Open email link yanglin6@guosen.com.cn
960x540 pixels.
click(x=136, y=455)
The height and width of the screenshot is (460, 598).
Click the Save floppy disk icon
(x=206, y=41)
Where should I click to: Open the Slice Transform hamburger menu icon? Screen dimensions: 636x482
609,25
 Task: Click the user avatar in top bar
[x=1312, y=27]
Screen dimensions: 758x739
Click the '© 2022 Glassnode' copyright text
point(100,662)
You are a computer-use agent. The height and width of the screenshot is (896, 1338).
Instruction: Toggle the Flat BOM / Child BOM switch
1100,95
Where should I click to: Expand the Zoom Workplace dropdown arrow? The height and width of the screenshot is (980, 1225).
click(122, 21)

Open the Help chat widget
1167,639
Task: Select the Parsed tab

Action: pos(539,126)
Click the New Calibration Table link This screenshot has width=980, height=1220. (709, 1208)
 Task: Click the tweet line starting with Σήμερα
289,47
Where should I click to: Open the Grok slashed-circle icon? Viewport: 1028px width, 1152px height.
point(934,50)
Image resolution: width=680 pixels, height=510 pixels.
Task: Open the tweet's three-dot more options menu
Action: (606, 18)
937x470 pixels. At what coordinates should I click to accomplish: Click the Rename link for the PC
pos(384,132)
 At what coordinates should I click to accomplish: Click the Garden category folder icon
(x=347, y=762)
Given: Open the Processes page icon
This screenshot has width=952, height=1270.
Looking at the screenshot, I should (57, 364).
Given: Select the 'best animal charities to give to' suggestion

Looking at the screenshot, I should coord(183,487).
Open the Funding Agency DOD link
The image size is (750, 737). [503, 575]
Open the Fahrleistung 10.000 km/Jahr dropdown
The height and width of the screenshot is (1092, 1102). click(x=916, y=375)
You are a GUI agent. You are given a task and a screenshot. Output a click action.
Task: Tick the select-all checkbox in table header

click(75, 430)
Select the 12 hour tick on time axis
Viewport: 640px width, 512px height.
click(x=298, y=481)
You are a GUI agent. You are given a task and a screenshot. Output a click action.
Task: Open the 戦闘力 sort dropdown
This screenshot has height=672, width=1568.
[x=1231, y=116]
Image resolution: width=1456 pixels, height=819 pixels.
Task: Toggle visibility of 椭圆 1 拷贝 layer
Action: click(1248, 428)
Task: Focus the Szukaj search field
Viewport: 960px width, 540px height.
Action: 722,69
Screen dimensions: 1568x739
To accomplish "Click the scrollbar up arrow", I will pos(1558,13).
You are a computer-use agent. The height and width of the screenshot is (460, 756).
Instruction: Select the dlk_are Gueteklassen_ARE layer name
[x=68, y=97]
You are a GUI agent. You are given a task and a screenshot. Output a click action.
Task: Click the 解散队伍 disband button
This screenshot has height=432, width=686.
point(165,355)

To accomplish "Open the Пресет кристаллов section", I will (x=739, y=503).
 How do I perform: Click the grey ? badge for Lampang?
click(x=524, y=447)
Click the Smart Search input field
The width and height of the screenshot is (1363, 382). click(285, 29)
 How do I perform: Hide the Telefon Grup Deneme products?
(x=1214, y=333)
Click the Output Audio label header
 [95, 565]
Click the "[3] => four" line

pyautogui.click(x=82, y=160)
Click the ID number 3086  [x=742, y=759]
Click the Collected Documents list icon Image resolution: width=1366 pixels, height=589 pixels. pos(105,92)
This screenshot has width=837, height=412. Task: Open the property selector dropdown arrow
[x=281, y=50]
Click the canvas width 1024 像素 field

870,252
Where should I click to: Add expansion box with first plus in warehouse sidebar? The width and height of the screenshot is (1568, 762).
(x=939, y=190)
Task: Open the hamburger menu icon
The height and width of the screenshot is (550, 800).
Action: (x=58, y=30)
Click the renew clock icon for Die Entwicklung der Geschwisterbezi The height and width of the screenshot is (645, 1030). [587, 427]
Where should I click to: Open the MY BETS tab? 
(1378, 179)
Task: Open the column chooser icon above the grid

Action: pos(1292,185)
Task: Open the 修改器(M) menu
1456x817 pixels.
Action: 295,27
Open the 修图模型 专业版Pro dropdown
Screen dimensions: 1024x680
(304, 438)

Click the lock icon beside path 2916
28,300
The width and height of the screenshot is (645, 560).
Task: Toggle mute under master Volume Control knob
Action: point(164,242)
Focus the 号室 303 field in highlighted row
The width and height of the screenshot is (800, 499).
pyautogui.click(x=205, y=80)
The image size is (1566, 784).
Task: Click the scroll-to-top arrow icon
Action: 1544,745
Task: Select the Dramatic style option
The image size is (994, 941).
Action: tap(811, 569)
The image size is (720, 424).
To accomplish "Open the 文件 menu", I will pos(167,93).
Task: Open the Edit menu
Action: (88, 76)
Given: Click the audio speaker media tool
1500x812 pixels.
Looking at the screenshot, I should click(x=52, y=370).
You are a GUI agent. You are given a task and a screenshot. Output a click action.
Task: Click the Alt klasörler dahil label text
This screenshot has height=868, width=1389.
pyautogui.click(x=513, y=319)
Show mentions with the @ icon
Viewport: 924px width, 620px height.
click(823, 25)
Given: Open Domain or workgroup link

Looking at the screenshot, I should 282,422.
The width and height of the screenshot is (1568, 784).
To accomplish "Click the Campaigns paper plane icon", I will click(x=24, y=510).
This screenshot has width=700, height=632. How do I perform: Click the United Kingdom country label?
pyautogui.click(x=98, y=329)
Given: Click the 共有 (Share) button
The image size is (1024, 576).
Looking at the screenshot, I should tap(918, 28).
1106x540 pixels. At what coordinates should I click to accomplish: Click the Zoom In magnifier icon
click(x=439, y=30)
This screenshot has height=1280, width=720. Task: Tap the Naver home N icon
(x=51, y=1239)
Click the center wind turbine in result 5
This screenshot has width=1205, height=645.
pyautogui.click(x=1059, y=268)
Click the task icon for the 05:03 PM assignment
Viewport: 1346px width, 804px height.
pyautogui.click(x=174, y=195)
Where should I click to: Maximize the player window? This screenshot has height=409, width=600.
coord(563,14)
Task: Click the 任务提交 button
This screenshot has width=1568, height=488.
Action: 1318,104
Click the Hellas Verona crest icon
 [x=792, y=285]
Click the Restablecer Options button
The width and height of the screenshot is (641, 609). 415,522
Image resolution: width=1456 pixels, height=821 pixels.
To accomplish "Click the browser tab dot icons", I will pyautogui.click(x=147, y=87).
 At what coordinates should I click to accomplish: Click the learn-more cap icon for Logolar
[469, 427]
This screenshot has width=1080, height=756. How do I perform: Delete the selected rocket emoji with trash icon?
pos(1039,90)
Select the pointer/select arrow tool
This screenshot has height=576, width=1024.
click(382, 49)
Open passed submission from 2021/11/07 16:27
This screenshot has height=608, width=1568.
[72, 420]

→ The problem
Among the lines above, some may include the string "computer"; state how many, and nothing more.

→ Output for this task
2